Work to be completed:
Using the entries that follow, write out the line containing "519 Main St, Dunstable, MA 01827 (315, 663)", the line containing "Events (283, 10)", and every line between them, exactly and nothing else.

Saved data entries
-- Opening Marker --

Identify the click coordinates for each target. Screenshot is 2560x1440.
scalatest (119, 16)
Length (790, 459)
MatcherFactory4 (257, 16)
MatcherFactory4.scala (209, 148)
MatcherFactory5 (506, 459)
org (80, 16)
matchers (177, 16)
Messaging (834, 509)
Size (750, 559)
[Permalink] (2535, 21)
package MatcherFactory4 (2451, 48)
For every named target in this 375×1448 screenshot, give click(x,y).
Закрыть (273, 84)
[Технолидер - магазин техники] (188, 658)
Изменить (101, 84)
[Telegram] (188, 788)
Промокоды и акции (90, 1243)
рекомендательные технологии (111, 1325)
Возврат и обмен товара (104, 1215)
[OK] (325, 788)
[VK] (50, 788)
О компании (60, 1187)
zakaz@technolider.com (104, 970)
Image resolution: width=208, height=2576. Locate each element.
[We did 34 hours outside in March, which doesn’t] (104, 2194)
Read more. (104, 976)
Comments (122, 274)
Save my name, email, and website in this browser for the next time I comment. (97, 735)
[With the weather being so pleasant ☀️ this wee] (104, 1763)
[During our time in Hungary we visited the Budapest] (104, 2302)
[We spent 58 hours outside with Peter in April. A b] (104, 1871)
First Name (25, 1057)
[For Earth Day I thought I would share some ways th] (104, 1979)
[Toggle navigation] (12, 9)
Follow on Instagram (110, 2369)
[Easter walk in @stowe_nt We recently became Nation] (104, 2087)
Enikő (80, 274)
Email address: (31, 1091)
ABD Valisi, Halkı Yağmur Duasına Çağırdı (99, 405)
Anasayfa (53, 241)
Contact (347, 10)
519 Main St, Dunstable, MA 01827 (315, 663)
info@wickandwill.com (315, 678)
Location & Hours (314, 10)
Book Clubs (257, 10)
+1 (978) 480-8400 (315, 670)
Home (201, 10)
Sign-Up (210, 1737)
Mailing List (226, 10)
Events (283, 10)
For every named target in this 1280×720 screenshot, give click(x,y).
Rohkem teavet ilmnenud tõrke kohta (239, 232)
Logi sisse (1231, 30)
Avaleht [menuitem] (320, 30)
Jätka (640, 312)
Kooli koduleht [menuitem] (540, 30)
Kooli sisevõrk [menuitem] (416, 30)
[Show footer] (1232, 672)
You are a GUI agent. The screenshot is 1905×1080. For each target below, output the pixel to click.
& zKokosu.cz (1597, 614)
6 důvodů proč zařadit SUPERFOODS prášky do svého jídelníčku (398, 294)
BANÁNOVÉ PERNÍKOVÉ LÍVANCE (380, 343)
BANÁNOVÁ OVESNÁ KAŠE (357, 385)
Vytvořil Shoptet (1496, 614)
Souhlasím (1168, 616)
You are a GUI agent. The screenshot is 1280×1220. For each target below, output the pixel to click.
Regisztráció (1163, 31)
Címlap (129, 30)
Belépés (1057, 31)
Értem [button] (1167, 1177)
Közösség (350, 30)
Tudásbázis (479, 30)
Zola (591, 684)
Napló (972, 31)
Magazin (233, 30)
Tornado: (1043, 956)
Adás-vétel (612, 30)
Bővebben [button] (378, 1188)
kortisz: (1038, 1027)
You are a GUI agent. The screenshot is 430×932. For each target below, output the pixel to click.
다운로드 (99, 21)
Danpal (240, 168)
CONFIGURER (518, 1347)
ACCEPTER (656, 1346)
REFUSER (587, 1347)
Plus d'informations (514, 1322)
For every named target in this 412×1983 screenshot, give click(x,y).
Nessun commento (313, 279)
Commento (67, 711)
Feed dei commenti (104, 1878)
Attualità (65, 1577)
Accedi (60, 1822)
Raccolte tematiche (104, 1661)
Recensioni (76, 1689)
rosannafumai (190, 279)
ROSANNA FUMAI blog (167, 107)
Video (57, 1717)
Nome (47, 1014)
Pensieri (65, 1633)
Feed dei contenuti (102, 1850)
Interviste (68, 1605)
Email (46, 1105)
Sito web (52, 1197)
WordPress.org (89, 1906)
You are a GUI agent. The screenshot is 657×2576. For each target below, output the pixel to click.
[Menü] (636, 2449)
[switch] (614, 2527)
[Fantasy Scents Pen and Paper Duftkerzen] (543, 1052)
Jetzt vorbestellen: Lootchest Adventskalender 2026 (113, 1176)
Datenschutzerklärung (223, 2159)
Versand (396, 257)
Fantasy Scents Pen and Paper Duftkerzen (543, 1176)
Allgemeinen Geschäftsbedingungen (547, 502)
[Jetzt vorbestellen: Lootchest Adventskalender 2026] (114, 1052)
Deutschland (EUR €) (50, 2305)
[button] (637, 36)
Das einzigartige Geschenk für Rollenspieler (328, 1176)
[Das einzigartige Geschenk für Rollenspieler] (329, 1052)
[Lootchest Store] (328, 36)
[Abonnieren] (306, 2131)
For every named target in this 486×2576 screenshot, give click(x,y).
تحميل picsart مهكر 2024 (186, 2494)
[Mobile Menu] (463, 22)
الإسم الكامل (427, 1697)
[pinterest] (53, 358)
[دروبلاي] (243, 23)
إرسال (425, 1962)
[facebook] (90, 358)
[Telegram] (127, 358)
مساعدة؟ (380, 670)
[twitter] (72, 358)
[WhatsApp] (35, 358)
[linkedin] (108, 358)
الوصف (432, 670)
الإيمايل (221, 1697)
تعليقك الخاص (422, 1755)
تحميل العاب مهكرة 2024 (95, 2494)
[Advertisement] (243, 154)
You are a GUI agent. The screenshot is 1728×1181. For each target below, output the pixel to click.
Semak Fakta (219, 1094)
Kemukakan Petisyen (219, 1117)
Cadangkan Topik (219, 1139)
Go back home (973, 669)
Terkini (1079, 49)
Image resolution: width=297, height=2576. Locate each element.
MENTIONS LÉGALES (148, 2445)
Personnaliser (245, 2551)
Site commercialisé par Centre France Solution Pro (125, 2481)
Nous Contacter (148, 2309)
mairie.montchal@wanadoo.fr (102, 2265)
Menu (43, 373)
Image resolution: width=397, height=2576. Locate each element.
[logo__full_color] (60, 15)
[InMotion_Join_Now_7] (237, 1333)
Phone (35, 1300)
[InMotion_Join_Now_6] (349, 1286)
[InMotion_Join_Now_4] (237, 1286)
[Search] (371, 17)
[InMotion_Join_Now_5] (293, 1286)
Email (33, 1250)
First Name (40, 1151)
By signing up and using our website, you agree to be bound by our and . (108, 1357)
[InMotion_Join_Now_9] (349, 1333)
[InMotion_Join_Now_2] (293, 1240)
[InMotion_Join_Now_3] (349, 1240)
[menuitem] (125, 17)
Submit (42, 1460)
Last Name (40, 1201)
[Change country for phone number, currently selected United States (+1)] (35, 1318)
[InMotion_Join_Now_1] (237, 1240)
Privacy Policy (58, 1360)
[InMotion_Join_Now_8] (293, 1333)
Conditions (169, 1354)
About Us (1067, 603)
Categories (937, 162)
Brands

-- Closing Marker --

Response box:
519 Main St, Dunstable, MA 01827 (315, 663)
info@wickandwill.com (315, 678)
Location & Hours (314, 10)
Book Clubs (257, 10)
+1 (978) 480-8400 (315, 670)
Home (201, 10)
Sign-Up (210, 1737)
Mailing List (226, 10)
Events (283, 10)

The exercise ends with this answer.